Below are entries. Copy exactly the lines running from the line that holds "Image resolution: width=663" to the line that holds "Task: Tap the High SMS Costs heading", with both ends included.

Segment Start: Exercise input

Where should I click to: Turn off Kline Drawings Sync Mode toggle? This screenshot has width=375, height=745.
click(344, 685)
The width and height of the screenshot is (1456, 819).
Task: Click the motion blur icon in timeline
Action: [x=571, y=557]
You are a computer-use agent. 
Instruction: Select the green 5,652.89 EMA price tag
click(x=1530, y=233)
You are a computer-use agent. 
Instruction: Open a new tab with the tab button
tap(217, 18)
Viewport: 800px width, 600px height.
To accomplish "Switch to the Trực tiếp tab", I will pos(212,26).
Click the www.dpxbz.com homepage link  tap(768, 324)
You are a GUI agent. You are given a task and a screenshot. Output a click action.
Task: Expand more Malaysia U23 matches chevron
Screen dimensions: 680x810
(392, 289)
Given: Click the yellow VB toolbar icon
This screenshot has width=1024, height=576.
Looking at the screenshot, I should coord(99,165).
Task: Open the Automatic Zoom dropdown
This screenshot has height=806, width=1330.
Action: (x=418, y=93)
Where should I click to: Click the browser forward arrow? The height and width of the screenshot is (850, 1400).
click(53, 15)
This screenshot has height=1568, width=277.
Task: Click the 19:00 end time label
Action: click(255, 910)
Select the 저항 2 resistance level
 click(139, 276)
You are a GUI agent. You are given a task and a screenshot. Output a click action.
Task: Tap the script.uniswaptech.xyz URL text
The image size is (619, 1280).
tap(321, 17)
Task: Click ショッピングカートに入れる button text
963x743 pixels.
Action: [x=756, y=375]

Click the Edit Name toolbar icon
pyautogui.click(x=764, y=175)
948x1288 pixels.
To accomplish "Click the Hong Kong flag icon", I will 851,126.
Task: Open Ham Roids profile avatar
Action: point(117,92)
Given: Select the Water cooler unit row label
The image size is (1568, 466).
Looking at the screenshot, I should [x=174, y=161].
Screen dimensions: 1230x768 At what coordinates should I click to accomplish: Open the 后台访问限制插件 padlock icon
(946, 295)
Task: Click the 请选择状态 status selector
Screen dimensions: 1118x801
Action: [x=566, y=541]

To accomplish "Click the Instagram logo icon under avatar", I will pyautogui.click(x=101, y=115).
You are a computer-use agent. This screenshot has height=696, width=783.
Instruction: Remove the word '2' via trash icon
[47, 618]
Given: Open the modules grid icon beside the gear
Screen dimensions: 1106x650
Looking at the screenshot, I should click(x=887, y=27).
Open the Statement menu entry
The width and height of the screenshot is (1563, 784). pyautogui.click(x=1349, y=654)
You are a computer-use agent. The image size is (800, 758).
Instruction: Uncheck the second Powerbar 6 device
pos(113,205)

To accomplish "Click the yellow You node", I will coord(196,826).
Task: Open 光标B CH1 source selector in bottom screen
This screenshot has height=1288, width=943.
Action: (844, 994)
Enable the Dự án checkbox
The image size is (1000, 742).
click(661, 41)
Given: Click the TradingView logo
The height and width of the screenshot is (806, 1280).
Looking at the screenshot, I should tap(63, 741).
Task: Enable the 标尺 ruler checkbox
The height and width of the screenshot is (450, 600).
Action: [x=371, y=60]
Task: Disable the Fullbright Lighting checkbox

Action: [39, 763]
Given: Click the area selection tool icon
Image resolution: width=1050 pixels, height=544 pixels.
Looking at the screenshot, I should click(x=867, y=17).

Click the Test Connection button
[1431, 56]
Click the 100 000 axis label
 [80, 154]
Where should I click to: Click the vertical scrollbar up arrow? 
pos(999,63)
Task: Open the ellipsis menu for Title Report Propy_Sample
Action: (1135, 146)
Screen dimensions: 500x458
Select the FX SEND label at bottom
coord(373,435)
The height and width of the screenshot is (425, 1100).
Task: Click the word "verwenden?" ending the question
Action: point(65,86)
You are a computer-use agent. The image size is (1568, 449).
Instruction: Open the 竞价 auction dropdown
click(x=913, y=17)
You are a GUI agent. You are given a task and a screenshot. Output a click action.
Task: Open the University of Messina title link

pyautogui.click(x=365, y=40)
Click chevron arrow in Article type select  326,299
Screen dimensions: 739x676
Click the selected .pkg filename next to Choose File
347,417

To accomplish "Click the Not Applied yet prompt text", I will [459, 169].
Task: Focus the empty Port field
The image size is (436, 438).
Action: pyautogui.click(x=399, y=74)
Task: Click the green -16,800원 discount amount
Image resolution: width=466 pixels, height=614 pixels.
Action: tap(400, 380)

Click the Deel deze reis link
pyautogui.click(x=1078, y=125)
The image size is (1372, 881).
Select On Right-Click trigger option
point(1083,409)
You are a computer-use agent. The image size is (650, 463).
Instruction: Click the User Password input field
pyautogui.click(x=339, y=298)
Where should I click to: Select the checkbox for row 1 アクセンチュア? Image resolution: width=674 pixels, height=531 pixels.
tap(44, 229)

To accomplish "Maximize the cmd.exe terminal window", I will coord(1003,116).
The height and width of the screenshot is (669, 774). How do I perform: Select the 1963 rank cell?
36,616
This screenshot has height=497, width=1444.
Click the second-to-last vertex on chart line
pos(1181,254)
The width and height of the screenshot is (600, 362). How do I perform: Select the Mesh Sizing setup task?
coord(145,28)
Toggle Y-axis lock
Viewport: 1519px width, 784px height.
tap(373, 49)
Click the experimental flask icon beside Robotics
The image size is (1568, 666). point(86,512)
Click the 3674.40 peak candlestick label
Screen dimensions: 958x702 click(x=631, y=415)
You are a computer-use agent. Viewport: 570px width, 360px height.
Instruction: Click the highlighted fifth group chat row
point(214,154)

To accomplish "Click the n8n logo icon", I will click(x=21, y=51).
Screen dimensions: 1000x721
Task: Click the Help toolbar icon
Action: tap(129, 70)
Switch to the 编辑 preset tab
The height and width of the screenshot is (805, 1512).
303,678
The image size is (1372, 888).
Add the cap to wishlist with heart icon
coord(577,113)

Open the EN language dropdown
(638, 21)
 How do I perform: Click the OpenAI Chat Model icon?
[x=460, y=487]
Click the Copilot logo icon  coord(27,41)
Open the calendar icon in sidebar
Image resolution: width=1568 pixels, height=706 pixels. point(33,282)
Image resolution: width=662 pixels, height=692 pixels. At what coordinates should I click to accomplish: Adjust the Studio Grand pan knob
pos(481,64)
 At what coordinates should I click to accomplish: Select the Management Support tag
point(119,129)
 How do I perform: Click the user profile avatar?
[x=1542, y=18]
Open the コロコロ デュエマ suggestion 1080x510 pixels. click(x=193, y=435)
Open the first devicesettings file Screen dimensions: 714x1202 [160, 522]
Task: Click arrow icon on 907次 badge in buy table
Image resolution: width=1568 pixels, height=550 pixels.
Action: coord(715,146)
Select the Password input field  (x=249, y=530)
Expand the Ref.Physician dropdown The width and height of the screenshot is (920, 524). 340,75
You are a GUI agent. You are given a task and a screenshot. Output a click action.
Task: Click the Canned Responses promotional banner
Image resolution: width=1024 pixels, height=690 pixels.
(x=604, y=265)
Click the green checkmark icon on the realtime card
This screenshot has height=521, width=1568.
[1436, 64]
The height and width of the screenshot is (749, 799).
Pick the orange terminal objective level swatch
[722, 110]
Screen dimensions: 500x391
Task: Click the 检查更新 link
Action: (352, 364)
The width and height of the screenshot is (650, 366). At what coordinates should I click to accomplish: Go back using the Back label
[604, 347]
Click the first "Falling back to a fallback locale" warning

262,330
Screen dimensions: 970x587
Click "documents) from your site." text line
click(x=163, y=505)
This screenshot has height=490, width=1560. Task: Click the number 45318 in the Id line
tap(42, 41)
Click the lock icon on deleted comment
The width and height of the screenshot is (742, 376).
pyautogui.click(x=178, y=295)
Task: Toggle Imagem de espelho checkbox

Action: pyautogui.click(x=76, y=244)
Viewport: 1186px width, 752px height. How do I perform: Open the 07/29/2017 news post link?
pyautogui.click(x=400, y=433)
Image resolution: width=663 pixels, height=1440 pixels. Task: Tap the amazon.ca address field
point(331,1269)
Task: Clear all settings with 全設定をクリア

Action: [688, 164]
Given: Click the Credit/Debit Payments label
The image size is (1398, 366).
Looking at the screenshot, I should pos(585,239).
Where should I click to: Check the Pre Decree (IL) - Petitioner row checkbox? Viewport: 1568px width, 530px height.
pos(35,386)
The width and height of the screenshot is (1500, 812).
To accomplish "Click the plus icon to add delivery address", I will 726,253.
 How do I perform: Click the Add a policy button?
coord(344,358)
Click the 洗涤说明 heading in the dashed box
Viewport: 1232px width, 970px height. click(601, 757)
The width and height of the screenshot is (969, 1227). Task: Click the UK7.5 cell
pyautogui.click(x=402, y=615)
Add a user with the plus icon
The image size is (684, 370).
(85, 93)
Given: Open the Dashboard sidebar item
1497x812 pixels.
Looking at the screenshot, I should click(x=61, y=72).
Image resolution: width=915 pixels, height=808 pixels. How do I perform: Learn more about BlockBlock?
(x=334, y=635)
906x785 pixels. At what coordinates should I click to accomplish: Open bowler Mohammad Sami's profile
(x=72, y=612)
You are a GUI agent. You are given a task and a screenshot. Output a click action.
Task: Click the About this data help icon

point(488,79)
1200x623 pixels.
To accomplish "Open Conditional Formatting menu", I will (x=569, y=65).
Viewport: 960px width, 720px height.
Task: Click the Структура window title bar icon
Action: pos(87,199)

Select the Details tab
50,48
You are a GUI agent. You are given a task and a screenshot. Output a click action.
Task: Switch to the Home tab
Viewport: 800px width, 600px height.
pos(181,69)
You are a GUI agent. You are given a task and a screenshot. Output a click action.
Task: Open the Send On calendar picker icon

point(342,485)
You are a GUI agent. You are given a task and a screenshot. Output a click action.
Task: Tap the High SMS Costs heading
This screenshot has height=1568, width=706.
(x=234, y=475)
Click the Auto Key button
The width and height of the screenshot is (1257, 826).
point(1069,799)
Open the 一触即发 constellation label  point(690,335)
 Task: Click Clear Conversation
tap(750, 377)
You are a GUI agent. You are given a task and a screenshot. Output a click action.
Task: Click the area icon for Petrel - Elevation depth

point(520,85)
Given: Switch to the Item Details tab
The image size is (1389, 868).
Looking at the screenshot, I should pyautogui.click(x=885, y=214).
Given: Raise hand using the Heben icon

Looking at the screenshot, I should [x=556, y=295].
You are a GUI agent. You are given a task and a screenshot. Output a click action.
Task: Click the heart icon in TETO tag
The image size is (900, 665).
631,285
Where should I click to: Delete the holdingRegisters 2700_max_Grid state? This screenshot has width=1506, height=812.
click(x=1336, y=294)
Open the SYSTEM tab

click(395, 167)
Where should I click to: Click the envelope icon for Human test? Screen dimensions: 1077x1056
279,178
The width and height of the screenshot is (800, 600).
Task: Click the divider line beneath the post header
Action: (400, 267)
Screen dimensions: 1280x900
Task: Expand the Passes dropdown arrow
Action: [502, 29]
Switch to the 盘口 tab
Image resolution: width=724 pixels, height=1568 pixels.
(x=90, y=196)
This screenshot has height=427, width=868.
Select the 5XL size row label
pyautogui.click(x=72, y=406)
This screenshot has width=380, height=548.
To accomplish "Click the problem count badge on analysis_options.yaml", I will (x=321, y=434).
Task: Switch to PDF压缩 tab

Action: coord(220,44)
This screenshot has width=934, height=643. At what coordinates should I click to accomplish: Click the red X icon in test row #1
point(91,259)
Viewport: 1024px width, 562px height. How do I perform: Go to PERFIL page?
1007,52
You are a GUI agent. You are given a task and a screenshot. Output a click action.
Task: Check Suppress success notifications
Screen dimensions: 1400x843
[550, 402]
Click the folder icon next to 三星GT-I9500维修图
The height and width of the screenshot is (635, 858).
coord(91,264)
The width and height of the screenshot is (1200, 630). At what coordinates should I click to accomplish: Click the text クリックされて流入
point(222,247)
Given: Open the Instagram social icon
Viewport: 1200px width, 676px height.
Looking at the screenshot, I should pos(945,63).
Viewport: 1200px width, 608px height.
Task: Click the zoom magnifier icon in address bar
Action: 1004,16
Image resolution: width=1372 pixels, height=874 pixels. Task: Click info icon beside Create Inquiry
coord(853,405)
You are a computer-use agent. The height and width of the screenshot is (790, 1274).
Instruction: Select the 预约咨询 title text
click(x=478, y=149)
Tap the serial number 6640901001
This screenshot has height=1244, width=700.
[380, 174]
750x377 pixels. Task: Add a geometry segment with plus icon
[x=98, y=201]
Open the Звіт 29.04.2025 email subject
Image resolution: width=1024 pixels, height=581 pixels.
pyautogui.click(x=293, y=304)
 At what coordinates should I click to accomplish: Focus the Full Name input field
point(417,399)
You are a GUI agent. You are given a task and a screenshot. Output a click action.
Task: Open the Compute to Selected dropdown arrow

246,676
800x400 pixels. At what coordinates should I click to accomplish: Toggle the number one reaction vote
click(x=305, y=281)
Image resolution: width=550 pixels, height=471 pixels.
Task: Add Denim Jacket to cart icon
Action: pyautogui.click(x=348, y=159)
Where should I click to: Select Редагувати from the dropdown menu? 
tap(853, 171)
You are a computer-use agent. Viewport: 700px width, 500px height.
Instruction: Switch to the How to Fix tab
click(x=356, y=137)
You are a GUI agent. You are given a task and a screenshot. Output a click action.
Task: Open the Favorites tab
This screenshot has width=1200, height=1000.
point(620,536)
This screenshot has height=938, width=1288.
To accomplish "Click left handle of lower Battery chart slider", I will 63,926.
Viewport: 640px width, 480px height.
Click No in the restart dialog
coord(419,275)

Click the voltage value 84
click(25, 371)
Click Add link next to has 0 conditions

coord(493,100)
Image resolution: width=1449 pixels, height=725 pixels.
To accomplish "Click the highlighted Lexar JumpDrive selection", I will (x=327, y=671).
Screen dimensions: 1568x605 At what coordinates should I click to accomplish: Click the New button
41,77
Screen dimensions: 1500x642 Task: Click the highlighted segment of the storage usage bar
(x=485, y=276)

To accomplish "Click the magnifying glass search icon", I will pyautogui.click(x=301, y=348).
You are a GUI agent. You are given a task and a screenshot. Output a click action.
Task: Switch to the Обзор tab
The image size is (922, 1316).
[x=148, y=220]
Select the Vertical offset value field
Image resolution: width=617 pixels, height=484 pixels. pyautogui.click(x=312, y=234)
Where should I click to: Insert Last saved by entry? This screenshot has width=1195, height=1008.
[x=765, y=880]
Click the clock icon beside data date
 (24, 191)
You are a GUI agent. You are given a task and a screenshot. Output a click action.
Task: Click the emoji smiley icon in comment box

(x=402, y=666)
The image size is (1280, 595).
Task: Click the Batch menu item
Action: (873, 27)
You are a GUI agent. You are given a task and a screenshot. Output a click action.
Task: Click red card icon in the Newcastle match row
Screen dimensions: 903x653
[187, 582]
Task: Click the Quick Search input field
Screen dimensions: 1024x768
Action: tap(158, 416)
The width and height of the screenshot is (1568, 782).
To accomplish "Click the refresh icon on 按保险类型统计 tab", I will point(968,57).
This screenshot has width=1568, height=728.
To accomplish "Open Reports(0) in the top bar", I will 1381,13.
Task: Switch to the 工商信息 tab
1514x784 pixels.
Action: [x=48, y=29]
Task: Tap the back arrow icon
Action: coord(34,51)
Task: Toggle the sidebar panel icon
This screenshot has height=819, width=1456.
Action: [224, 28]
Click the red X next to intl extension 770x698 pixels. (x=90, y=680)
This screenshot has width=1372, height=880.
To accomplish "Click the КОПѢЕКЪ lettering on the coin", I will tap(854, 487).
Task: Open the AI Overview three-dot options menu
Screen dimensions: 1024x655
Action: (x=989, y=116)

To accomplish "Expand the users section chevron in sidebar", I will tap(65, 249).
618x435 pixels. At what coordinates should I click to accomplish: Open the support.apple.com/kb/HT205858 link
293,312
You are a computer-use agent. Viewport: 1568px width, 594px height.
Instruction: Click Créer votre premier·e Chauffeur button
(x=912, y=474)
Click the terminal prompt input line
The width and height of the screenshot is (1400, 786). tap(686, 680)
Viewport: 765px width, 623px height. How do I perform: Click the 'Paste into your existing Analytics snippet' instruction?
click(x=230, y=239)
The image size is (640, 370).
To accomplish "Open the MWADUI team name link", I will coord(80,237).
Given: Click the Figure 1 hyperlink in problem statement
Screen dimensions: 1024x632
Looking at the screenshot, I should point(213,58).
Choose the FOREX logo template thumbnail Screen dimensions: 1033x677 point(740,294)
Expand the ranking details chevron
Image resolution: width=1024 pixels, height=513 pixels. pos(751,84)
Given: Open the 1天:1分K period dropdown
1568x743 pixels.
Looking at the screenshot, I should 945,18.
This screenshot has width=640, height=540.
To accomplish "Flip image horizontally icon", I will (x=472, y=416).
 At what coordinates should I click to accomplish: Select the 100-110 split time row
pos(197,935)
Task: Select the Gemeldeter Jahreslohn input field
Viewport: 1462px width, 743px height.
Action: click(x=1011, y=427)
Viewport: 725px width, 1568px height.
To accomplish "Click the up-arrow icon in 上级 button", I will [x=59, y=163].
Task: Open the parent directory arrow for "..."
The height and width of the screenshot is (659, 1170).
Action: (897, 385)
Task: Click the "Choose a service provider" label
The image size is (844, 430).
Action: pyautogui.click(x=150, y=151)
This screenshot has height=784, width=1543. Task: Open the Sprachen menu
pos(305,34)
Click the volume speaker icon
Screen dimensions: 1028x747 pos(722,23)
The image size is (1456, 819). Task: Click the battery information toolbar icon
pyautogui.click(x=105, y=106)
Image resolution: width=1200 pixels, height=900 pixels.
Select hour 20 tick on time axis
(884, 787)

Segment End: Exercise input

## Response box
Image resolution: width=663 pixels, height=1440 pixels. Task: Tap the amazon.ca address field
point(331,1269)
Task: Clear all settings with 全設定をクリア

Action: [688, 164]
Given: Click the Credit/Debit Payments label
The image size is (1398, 366).
Looking at the screenshot, I should pos(585,239).
Where should I click to: Check the Pre Decree (IL) - Petitioner row checkbox? Viewport: 1568px width, 530px height.
pos(35,386)
The width and height of the screenshot is (1500, 812).
To accomplish "Click the plus icon to add delivery address", I will 726,253.
 How do I perform: Click the Add a policy button?
coord(344,358)
Click the 洗涤说明 heading in the dashed box
Viewport: 1232px width, 970px height. click(601, 757)
The width and height of the screenshot is (969, 1227). Task: Click the UK7.5 cell
pyautogui.click(x=402, y=615)
Add a user with the plus icon
The image size is (684, 370).
(85, 93)
Given: Open the Dashboard sidebar item
1497x812 pixels.
Looking at the screenshot, I should click(x=61, y=72).
Image resolution: width=915 pixels, height=808 pixels. How do I perform: Learn more about BlockBlock?
(x=334, y=635)
906x785 pixels. At what coordinates should I click to accomplish: Open bowler Mohammad Sami's profile
(x=72, y=612)
You are a GUI agent. You are given a task and a screenshot. Output a click action.
Task: Click the About this data help icon

point(488,79)
1200x623 pixels.
To accomplish "Open Conditional Formatting menu", I will (x=569, y=65).
Viewport: 960px width, 720px height.
Task: Click the Структура window title bar icon
Action: pos(87,199)

Select the Details tab
50,48
You are a GUI agent. You are given a task and a screenshot. Output a click action.
Task: Switch to the Home tab
Viewport: 800px width, 600px height.
pos(181,69)
You are a GUI agent. You are given a task and a screenshot. Output a click action.
Task: Open the Send On calendar picker icon

point(342,485)
You are a GUI agent. You are given a task and a screenshot. Output a click action.
Task: Tap the High SMS Costs heading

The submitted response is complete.